South Africa is facing a crisis of constantly rising unemployment and job losses that is throwing the majority into deepening and widespread poverty. The COVID-19 period has also seen widening inequality. Big companies have become wealthier at an unprecedented rate while working-class people have grown poorer.
Around 100,000 people have officially died from COVID-19 in South Africa, but the number of excess deaths (compared with previous years) was 250,000 at the end of 2021. Vaccine procurement and supplies have increased but there is still a low and uneven uptake of vaccines. The low availability of vaccines for countries on the African continent undermines global efforts to overcome the COVID-19 pandemic.
In South Africa, many companies have not been able to recover from the pandemic and have either closed down or retrenched workers, resulting in massive job losses. Millions of workers lost their jobs during the pandemic while others experienced wage freezes (such as those working in the public sector) and others had wages reduced by up to 50%. Those who still have jobs face the challenge of sharing salaries with families who lost jobs. Unions will face the challenges of how to push for higher salaries for their members in this fragile economy while at the same time trying to save jobs.

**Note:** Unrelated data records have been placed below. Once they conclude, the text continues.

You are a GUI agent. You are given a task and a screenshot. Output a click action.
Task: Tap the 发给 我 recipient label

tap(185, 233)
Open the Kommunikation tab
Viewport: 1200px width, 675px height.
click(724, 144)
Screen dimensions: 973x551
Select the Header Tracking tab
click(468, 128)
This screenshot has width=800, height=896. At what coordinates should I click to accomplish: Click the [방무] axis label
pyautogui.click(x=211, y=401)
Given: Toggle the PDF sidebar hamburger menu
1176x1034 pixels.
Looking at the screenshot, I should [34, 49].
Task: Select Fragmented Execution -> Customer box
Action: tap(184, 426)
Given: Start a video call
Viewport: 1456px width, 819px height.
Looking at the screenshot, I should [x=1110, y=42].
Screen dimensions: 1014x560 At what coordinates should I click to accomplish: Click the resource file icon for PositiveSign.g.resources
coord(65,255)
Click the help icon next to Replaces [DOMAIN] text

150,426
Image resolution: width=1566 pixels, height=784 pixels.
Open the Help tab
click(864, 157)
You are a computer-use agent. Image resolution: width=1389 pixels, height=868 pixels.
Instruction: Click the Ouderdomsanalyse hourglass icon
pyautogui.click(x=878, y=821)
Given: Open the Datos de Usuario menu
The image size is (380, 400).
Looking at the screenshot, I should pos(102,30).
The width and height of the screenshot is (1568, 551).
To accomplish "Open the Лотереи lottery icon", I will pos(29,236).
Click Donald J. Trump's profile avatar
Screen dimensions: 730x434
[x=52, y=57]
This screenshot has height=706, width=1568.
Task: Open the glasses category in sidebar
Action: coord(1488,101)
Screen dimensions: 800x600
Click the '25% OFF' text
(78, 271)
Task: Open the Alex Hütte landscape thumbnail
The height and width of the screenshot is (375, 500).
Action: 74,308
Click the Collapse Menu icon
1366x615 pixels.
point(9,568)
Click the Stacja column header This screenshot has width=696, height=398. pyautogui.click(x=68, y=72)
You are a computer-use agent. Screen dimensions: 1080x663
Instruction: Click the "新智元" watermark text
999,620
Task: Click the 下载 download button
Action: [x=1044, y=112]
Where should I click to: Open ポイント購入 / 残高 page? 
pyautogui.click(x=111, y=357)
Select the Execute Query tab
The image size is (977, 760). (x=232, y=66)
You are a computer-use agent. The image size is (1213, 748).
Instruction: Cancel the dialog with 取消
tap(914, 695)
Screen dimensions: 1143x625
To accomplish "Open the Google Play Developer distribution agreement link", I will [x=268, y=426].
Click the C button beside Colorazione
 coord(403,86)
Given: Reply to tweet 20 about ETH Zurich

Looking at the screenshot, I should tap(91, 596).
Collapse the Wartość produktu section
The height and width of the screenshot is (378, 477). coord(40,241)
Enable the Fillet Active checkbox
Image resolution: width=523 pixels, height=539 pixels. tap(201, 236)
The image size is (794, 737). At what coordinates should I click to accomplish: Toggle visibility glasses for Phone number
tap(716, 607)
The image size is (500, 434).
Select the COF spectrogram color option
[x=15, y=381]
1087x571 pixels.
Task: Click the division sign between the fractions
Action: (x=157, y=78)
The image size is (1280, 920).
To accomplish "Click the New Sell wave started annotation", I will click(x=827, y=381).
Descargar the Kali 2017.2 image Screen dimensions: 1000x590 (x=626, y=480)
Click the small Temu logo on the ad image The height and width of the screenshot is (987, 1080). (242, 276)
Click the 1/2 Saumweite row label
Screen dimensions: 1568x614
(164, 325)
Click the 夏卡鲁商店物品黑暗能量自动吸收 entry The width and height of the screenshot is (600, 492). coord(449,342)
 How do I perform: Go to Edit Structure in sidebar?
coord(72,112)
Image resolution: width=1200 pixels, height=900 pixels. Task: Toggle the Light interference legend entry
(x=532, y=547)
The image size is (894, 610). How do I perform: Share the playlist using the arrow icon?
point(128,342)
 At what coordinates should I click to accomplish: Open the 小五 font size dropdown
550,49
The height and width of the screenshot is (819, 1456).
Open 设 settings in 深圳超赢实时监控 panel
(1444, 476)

The cost of living for workers has risen, and disproportionally impacts the most marginalised workers and their families. Food costs are up 5.9% and transport costs are up 16.8%. The national energy supplier (ESKOM) increased prices by 15.63% in 2021. It has applied to the energy regulator to increase the electricity price by 20.5% this year.
Dominic Brown of the Alternative Information and Development Centre (AIDC) said more than half the country takes home less than 1,335 Rand (AUD $122) per month. “This explains why we have such high rates of hunger. There are more than 10 million people who go hungry to bed every week, of which three million are children.” The South African Federation of Trade Unions (SAFTU) is mobilising for a monthly basic income grant of 1,500 Rand (AUD $137). The current lowest estimate for a living wage supporting a household of four is around 7,000 rand (AUD $640) per month.
Workers’ World Media Productions in 2021
Union Aid Abroad – APHEDA has been contributing to Workers’ World Media Productions (WWMP) for many years, to enable their popular education around working-class issues: wages, gender violence, xenophobia, health, HIV, organising marginalised workers, education, housing, transport, and the environment. WWMP broadcasts weekly on 30 community radio stations in five languages and puts out electronic news, Elitsha. WWMP initiated the Peoples’ Media Consortium (PMC) with twelve NGOs partners and SAFTU, on an ambitious program of mass media development that integrates new technologies and social media to produce our own stories for TV, radio, and publications. This is being done using smartphones for mobile journalism and broadcasting via Internet-based Over the Top Television in partnership with Cape Town TV (CTV).
As part of the People’s Vaccine Campaign, WWMP’s local Labour Community Media Forums (LCMF) for workers and community activists to get together to organise for better living conditions, have done campaigning door to door and at shopping centres educating communities on the need to vaccinate. Covid-19 and Lockdown conditions shows were produced and broadcast nationally on CTV and BRICS TV.
Workers’ World has intensified its work in the rural parts of the country through the establishment of three LCMFs. Paarl, one of the areas where WWMP is assisting waste-pickers to organise, with help from Women in Informal Employment: Globalizing and Organizing and the South African Waste Pickers Association, have obtained a truck for transporting recycled waste. The Paarl group is run by women who were unemployed but now the municipality has provided them with an equipped recycling plant, safety equipment, and regular deliveries of recyclable waste.
WWMP runs workers’ advice centres in poor townships in Germiston, Cape Town, and Johannesburg, linking workers with unions and organisations of women and informal sector workers. Last year WWMP ran five-day Popular Educator’s courses for trade union and community activists in Johannesburg and East London.